NEWARK, NJ - The number of uninsured Hispanic children in New Jersey declined 27.5 percent following the expansion of certain aspects of the Affordable Care Act, according to a new report by the Georgetown University Center for Children and Families, the National Council of La Raza and Advocates for Children of New Jersey (ACNJ).
The number of uninsured Hispanic children in the state decreased from 48,000 in 2013 to 35,000 in 2014, the report said.
This is likely due to changes in the Affordable Care Act, including the expansion of Medicaid and the provision of tax credits for health insurance premiums. In addition, New Jersey's income eligibility limit of 350 percent of the federal poverty level is among the most generous in the nation. New Jersey is also one of only a handful of states that covers lawfully residing immigrant children.
Despite these gains, Hispanic children in New Jersey are still more likely to be uninsured than their peers. New Jersey’s uninsured rate for Hispanic children was 7 percent -- considerably higher than the 4.6 percent rate for all children in 2014.
“We need to close the health care coverage gap for Hispanic kids so all New Jersey kids can get the health care they need to succeed in school and grow up to become healthy, successful adults,” said Mary Coogan, ACNJ’s assistant director. “The vast majority of New Jersey’s Hispanic kids are U.S. citizens and most are eligible for publicly-funded health coverage.”

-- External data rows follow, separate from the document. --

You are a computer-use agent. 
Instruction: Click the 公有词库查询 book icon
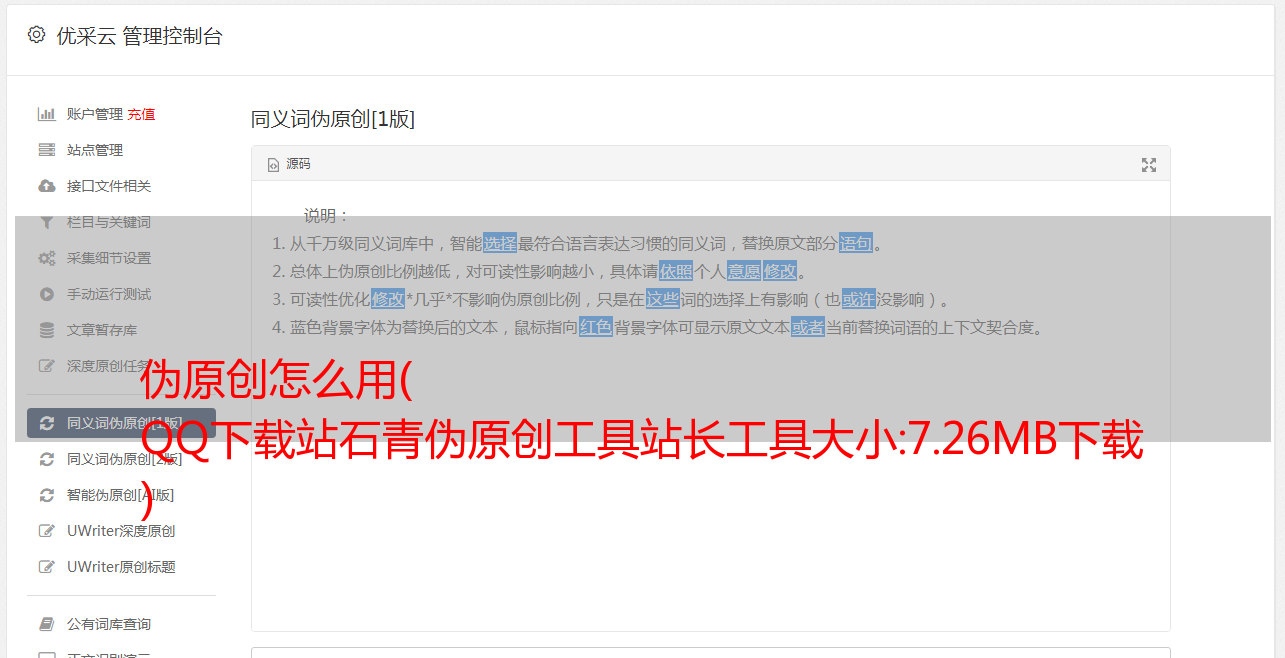click(x=46, y=624)
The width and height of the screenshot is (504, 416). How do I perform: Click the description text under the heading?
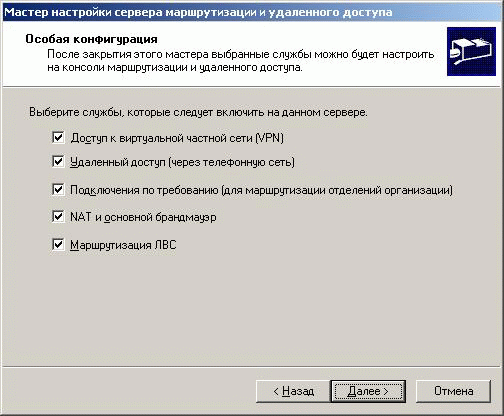point(241,61)
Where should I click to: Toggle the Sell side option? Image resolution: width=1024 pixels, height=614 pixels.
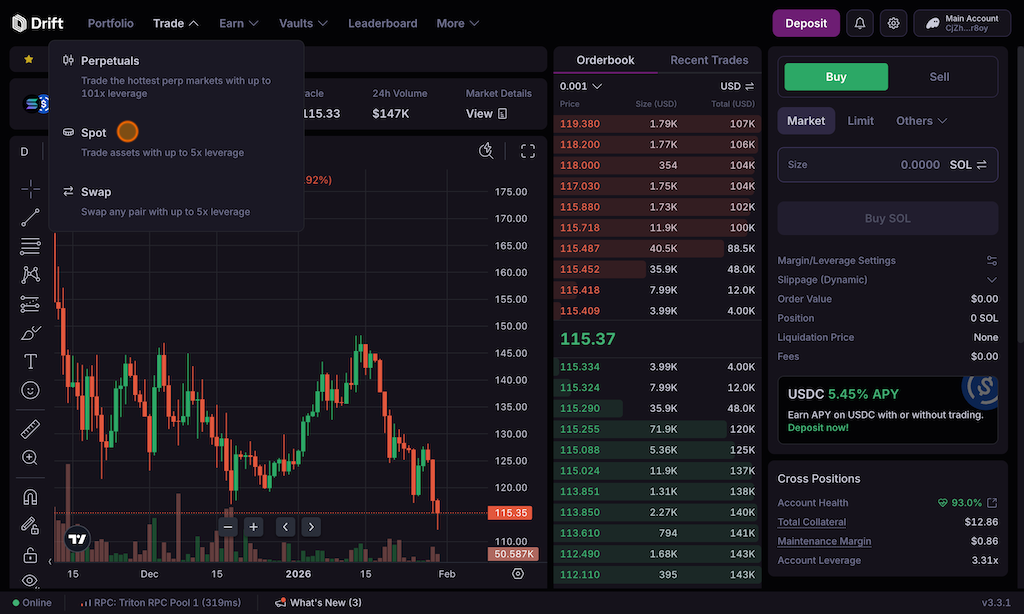(939, 77)
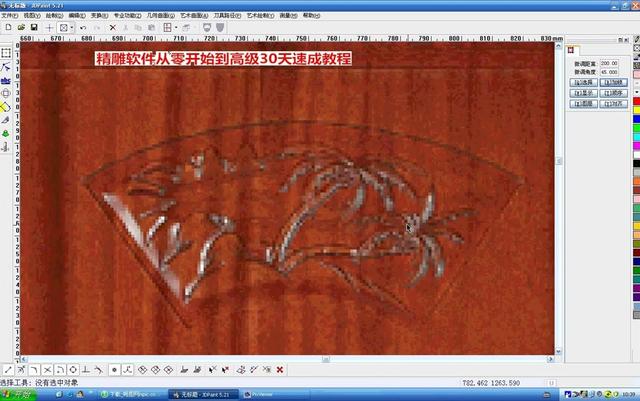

The report, which assessed uninsured rates in all 50 states and Washington D.C. from 2013 to 2014, found New Jersey’s 7 percent uninsured rate for Hispanic children was significantly smaller than the U.S. average of 9.7 percent.

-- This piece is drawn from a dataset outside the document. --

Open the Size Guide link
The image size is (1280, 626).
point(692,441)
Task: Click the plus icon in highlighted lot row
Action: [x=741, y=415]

Nationwide, an estimated 1.7 million Hispanic children are uninsured and Hispanic children are more than one and a half times more likely than all children to lack health insurance. The report also notes that Hispanic children are the fastest growing segment of the nation’s child population. Researchers project that Hispanics will make up one third of the U.S. workforce by 2050.
“Healthy kids are healthy learners and states that help all kids get the health coverage they need to succeed will help build a healthier, better educated workforce for tomorrow,” said Sonya Schwartz, a researcher at Georgetown University and lead author of the report. “Since Hispanic kids have a higher uninsured rate, it makes sense to focus on helping Hispanic families overcome barriers to enrolling in affordable health coverage.”
Families interested in enrolling their children in affordable health care coverage should contact NJ FamilyCare at 1-800-701-0710 or njfamilycare.org.
Open enrollment through the Affordable Care Act closes at the end of January, but Medicaid and NJ FamilyCare enrollment are open all year.